Exercise: Restate word for word the entries below, starting with the line with "Рукава \ булдены (773, 805)" and continuing through the line with "Примеры работ (101, 2281)". Include both of those lines and no others.

Record extracts:

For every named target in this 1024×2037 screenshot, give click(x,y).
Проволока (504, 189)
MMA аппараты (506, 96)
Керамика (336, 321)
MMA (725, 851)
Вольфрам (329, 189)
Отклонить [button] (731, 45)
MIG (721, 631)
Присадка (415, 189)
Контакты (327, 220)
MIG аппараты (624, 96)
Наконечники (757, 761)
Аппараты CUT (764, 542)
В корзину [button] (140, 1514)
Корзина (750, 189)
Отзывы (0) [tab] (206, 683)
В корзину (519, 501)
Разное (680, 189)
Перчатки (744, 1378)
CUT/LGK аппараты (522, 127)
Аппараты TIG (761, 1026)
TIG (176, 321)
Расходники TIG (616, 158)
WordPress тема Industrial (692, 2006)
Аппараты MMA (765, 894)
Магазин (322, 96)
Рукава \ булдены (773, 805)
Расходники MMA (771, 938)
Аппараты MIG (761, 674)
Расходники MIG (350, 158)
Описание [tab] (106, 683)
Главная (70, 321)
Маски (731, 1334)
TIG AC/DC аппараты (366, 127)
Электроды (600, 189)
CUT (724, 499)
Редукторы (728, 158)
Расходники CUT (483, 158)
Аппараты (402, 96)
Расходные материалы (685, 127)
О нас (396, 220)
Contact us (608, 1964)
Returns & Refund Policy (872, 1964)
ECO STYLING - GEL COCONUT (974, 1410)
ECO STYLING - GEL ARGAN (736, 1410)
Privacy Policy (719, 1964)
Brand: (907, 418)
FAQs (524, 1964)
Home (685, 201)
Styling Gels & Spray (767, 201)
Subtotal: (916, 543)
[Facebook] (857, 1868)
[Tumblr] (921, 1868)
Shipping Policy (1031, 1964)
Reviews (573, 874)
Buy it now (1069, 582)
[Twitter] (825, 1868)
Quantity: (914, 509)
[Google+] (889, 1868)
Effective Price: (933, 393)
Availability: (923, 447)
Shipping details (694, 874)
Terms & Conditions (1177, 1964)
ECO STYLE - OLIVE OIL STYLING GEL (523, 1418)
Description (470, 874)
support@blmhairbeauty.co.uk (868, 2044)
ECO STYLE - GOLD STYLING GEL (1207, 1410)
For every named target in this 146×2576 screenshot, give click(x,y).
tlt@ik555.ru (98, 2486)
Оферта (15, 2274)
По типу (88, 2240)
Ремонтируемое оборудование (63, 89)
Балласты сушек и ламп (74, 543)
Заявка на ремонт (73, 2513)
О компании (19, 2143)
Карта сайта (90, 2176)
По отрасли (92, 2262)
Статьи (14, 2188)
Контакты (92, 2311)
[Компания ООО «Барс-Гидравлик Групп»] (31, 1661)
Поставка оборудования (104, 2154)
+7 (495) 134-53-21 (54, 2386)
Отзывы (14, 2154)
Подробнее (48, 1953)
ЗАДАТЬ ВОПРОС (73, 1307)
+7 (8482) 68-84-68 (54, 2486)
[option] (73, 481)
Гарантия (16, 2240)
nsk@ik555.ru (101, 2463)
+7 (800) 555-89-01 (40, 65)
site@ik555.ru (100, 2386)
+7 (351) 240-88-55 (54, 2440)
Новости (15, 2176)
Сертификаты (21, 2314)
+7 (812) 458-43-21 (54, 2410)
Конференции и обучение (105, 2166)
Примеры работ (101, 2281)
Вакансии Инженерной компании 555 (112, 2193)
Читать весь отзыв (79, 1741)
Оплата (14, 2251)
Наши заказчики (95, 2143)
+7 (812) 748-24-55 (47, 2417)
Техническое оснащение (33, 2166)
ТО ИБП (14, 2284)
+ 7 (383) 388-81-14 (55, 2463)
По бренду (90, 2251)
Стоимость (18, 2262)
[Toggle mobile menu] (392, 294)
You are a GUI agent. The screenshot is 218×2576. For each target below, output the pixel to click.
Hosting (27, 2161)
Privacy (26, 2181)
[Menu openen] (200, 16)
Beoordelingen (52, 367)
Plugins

Result of this task:
Рукава \ булдены (773, 805)
Расходники MMA (771, 938)
Аппараты MIG (761, 674)
Расходники MIG (350, 158)
Описание [tab] (106, 683)
Главная (70, 321)
Маски (731, 1334)
TIG AC/DC аппараты (366, 127)
Электроды (600, 189)
CUT (724, 499)
Редукторы (728, 158)
Расходники CUT (483, 158)
Аппараты (402, 96)
Расходные материалы (685, 127)
О нас (396, 220)
Contact us (608, 1964)
Returns & Refund Policy (872, 1964)
ECO STYLING - GEL COCONUT (974, 1410)
ECO STYLING - GEL ARGAN (736, 1410)
Privacy Policy (719, 1964)
Brand: (907, 418)
FAQs (524, 1964)
Home (685, 201)
Styling Gels & Spray (767, 201)
Subtotal: (916, 543)
[Facebook] (857, 1868)
[Tumblr] (921, 1868)
Shipping Policy (1031, 1964)
Reviews (573, 874)
Buy it now (1069, 582)
[Twitter] (825, 1868)
Quantity: (914, 509)
[Google+] (889, 1868)
Effective Price: (933, 393)
Availability: (923, 447)
Shipping details (694, 874)
Terms & Conditions (1177, 1964)
ECO STYLE - OLIVE OIL STYLING GEL (523, 1418)
Description (470, 874)
support@blmhairbeauty.co.uk (868, 2044)
ECO STYLE - GOLD STYLING GEL (1207, 1410)
For every named target in this 146×2576 screenshot, give click(x,y).
tlt@ik555.ru (98, 2486)
Оферта (15, 2274)
По типу (88, 2240)
Ремонтируемое оборудование (63, 89)
Балласты сушек и ламп (74, 543)
Заявка на ремонт (73, 2513)
О компании (19, 2143)
Карта сайта (90, 2176)
По отрасли (92, 2262)
Статьи (14, 2188)
Контакты (92, 2311)
[Компания ООО «Барс-Гидравлик Групп»] (31, 1661)
Поставка оборудования (104, 2154)
+7 (495) 134-53-21 (54, 2386)
Отзывы (14, 2154)
Подробнее (48, 1953)
ЗАДАТЬ ВОПРОС (73, 1307)
+7 (8482) 68-84-68 (54, 2486)
[option] (73, 481)
Гарантия (16, 2240)
nsk@ik555.ru (101, 2463)
+7 (800) 555-89-01 (40, 65)
site@ik555.ru (100, 2386)
+7 (351) 240-88-55 (54, 2440)
Новости (15, 2176)
Сертификаты (21, 2314)
+7 (812) 458-43-21 (54, 2410)
Конференции и обучение (105, 2166)
Примеры работ (101, 2281)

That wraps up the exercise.